Tracer-aided ecohydrological modelling across climate, land cover, and topographical gradients in the tropics

Quantitative estimations of ecohydrological water partitioning into evaporation and transpiration remains mostly based on plot-scale investigations that use well-instrumented, small-scale experimental catchments in temperate regions. Here, we attempted to upscale and adapt the conceptual tracer-aided ecohydrology model STARRtropics to simulate water partitioning, tracer, and storage dynamics over daily time steps and a 1-km grid larger-scale (2565 km(2)) in a sparsely instrumented tropical catchment in Costa Rica. The model was driven by bias-corrected regional climate model outputs and was simultaneously calibrated against daily discharge observations from 2 to 30 years at four discharge gauging stations and a 1-year, monthly streamwater isotope record of 46 streams. The overall model performance for the best discharge simulations ranged in KGE values from 0.4 to 0.6 and correlation coefficients for streamflow isotopes from 0.3 to 0.45. More importantly, independent model-derived transpiration estimates, point-scale residence time estimates, and measured groundwater isotopes showed reasonable model performance and simulated spatial and temporal patterns pointing towards an overall model realism at the catchment scale over reduced performance in the headwaters. The simulated catchment system was dominated by low-seasonality and high precipitation inputs and a marked topographical gradient.
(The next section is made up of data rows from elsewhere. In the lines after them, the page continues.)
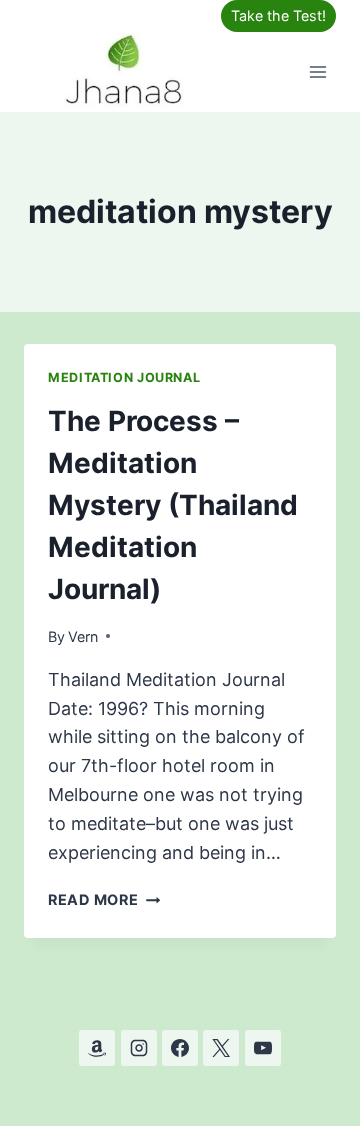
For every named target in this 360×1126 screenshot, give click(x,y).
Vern (83, 636)
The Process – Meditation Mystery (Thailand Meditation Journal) (173, 505)
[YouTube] (263, 1048)
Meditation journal (124, 377)
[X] (221, 1048)
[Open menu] (317, 71)
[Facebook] (180, 1048)
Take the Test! (278, 15)
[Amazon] (97, 1048)
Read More (104, 899)
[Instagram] (139, 1048)
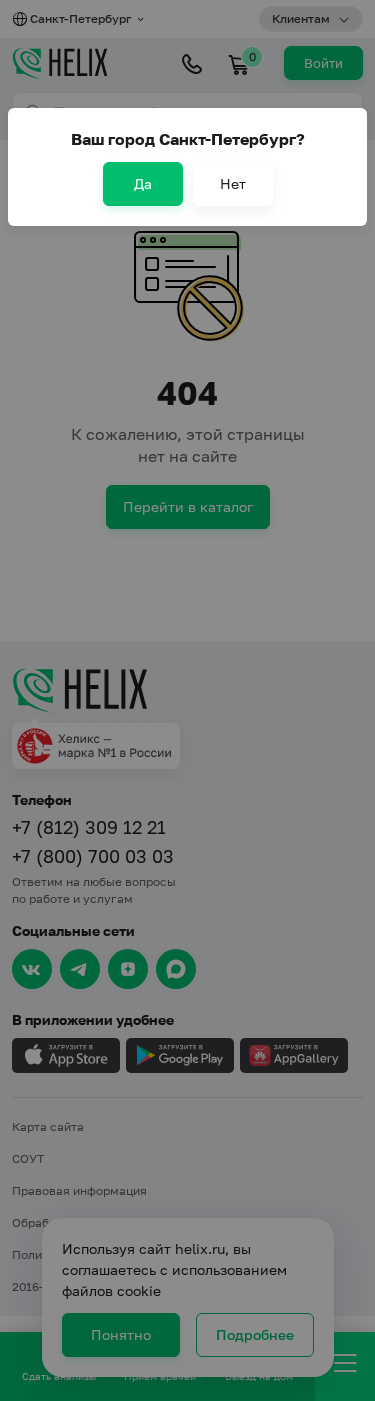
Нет (233, 183)
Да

Climatic drivers overrode smaller, landcover-dependent transpiration fluxes giving a seemingly homogeneous rainfall-runoff dominance likely related to model input bias of rainfall isotopes, oversimplistic Potential Evapotranspiration (PET) estimates and averaged Leaf Area Index (LAI). Topographic influences resulted in more dynamic water and tracer fluxes in the headwaters that averaged further downstream at aggregated catchment scales. Modelled headwaters showed greater storage capacity by nearly an order of magnitude compared to the lowlands, which also favoured slightly longer residence times (>250 days) compared to superficially well-connected groundwater contributing to shorter streamflow residence times (<150 days) in the lowlands. Our findings confirm that tracer-aided ecohydrological modelling, even in the data-scarce Tropics, can help gain a first, but crucial approximation of spatio-temporal dynamics of how water is partitioned, stored and transported beyond the experimental catchment scale of only a few km(2).